__Requirement__:
Render every line of the items below as a Markdown table with the columns Row and Line, numbering each row and omitting blank lines.

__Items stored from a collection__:
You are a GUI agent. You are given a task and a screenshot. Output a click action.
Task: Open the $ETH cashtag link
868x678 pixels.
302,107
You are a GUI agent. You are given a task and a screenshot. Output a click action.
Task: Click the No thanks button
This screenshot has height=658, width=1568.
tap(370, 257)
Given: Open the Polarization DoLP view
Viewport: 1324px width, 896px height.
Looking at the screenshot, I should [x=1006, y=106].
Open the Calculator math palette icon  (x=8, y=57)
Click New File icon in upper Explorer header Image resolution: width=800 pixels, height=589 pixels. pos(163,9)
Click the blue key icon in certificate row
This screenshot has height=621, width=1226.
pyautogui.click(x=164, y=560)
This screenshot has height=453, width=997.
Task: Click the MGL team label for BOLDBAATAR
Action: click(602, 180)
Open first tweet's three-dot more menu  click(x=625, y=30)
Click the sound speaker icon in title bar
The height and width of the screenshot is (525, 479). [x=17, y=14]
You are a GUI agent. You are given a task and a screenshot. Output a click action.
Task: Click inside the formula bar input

__Finished exercise__:
| Row | Line |
|---|---|
| 1 | You are a GUI agent. You are given a task and a screenshot. Output a click action. |
| 2 | Task: Open the $ETH cashtag link |
| 3 | 868x678 pixels. |
| 4 | 302,107 |
| 5 | You are a GUI agent. You are given a task and a screenshot. Output a click action. |
| 6 | Task: Click the No thanks button |
| 7 | This screenshot has height=658, width=1568. |
| 8 | tap(370, 257) |
| 9 | Given: Open the Polarization DoLP view |
| 10 | Viewport: 1324px width, 896px height. |
| 11 | Looking at the screenshot, I should [x=1006, y=106]. |
| 12 | Open the Calculator math palette icon  (x=8, y=57) |
| 13 | Click New File icon in upper Explorer header Image resolution: width=800 pixels, height=589 pixels. pos(163,9) |
| 14 | Click the blue key icon in certificate row |
| 15 | This screenshot has height=621, width=1226. |
| 16 | pyautogui.click(x=164, y=560) |
| 17 | This screenshot has height=453, width=997. |
| 18 | Task: Click the MGL team label for BOLDBAATAR |
| 19 | Action: click(602, 180) |
| 20 | Open first tweet's three-dot more menu  click(x=625, y=30) |
| 21 | Click the sound speaker icon in title bar |
| 22 | The height and width of the screenshot is (525, 479). [x=17, y=14] |
| 23 | You are a GUI agent. You are given a task and a screenshot. Output a click action. |
| 24 | Task: Click inside the formula bar input |